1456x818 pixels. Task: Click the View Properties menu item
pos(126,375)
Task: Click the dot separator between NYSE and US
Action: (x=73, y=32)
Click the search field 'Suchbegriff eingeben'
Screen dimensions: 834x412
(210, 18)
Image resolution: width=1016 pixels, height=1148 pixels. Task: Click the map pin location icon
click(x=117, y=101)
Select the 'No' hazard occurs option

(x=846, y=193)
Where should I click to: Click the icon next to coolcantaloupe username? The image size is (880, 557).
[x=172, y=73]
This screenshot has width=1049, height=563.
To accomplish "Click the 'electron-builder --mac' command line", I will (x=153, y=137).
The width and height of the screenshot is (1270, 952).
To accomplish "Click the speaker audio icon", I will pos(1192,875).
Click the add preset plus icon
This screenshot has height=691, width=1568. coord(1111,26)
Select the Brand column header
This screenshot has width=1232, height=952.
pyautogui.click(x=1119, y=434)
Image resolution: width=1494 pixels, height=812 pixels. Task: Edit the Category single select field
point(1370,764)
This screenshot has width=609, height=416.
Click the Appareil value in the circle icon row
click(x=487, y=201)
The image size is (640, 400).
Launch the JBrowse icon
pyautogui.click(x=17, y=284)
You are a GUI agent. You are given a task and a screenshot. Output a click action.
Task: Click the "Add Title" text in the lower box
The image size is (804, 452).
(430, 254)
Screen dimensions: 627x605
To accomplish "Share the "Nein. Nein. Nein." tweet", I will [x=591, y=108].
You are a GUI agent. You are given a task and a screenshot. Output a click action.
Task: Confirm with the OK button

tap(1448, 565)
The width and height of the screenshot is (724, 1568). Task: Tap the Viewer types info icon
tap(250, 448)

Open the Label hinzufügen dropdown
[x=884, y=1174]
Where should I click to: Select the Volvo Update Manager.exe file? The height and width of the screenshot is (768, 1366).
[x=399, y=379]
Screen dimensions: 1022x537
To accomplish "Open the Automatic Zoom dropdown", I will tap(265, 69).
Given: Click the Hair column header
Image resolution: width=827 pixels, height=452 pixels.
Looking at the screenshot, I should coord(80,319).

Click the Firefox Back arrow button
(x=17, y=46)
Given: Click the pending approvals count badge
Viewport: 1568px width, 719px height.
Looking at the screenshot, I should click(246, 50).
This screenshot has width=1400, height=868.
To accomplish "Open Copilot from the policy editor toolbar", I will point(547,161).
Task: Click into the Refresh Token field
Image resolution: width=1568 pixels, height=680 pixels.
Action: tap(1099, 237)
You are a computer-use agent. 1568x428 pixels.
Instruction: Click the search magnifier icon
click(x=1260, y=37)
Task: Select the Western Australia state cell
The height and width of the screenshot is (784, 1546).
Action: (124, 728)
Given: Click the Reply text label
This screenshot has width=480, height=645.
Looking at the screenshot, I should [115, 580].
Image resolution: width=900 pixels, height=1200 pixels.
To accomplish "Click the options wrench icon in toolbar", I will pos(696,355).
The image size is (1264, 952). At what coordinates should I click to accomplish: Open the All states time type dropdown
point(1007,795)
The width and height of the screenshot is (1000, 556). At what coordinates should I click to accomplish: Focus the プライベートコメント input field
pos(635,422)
——————————
_Problem to work on_: Reproduce every one of the lines above word for word, without changing anything.

_Problem solution_:
1456x818 pixels. Task: Click the View Properties menu item
pos(126,375)
Task: Click the dot separator between NYSE and US
Action: (x=73, y=32)
Click the search field 'Suchbegriff eingeben'
Screen dimensions: 834x412
(210, 18)
Image resolution: width=1016 pixels, height=1148 pixels. Task: Click the map pin location icon
click(x=117, y=101)
Select the 'No' hazard occurs option

(x=846, y=193)
Where should I click to: Click the icon next to coolcantaloupe username? The image size is (880, 557).
[x=172, y=73]
This screenshot has width=1049, height=563.
To accomplish "Click the 'electron-builder --mac' command line", I will (x=153, y=137).
The width and height of the screenshot is (1270, 952).
To accomplish "Click the speaker audio icon", I will pos(1192,875).
Click the add preset plus icon
This screenshot has height=691, width=1568. coord(1111,26)
Select the Brand column header
This screenshot has width=1232, height=952.
pyautogui.click(x=1119, y=434)
Image resolution: width=1494 pixels, height=812 pixels. Task: Edit the Category single select field
point(1370,764)
This screenshot has width=609, height=416.
Click the Appareil value in the circle icon row
click(x=487, y=201)
The image size is (640, 400).
Launch the JBrowse icon
pyautogui.click(x=17, y=284)
You are a GUI agent. You are given a task and a screenshot. Output a click action.
Task: Click the "Add Title" text in the lower box
The image size is (804, 452).
(430, 254)
Screen dimensions: 627x605
To accomplish "Share the "Nein. Nein. Nein." tweet", I will [x=591, y=108].
You are a GUI agent. You are given a task and a screenshot. Output a click action.
Task: Confirm with the OK button

tap(1448, 565)
The width and height of the screenshot is (724, 1568). Task: Tap the Viewer types info icon
tap(250, 448)

Open the Label hinzufügen dropdown
[x=884, y=1174]
Where should I click to: Select the Volvo Update Manager.exe file? The height and width of the screenshot is (768, 1366).
[x=399, y=379]
Screen dimensions: 1022x537
To accomplish "Open the Automatic Zoom dropdown", I will tap(265, 69).
Given: Click the Hair column header
Image resolution: width=827 pixels, height=452 pixels.
Looking at the screenshot, I should coord(80,319).

Click the Firefox Back arrow button
(x=17, y=46)
Given: Click the pending approvals count badge
Viewport: 1568px width, 719px height.
Looking at the screenshot, I should click(246, 50).
This screenshot has width=1400, height=868.
To accomplish "Open Copilot from the policy editor toolbar", I will point(547,161).
Task: Click into the Refresh Token field
Image resolution: width=1568 pixels, height=680 pixels.
Action: tap(1099, 237)
You are a computer-use agent. 1568x428 pixels.
Instruction: Click the search magnifier icon
click(x=1260, y=37)
Task: Select the Western Australia state cell
The height and width of the screenshot is (784, 1546).
Action: (124, 728)
Given: Click the Reply text label
This screenshot has width=480, height=645.
Looking at the screenshot, I should [115, 580].
Image resolution: width=900 pixels, height=1200 pixels.
To accomplish "Click the options wrench icon in toolbar", I will pos(696,355).
The image size is (1264, 952). At what coordinates should I click to accomplish: Open the All states time type dropdown
point(1007,795)
The width and height of the screenshot is (1000, 556). At what coordinates should I click to accomplish: Focus the プライベートコメント input field
pos(635,422)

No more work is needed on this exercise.